[Input material]

-----

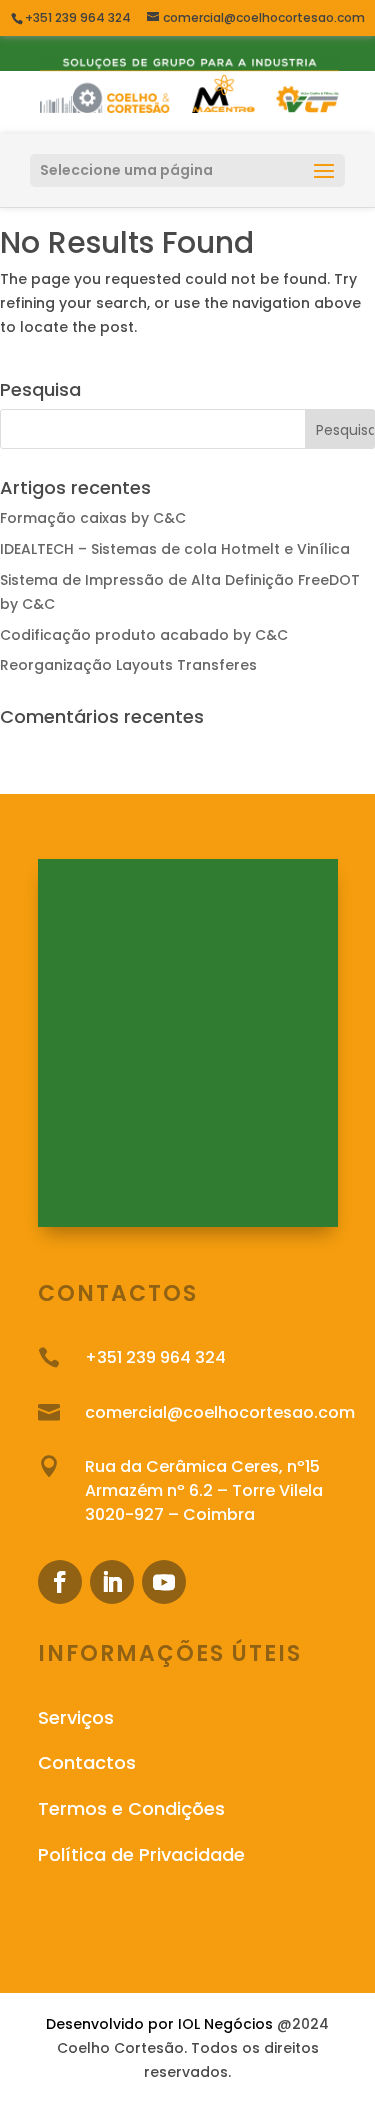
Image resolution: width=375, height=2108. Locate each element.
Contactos (87, 1762)
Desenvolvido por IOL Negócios (159, 2024)
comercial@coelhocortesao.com (220, 1412)
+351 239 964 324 (79, 17)
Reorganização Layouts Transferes (128, 665)
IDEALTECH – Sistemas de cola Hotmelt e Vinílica (175, 549)
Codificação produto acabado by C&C (144, 635)
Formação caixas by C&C (93, 518)
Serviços (76, 1717)
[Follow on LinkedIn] (112, 1582)
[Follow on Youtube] (164, 1582)
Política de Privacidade (141, 1854)
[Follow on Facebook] (60, 1582)
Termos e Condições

-----

[Problem description] In the records above, find each line with the word "Follow" and copy it out.

[Result for this task]
[Follow on LinkedIn] (112, 1582)
[Follow on Youtube] (164, 1582)
[Follow on Facebook] (60, 1582)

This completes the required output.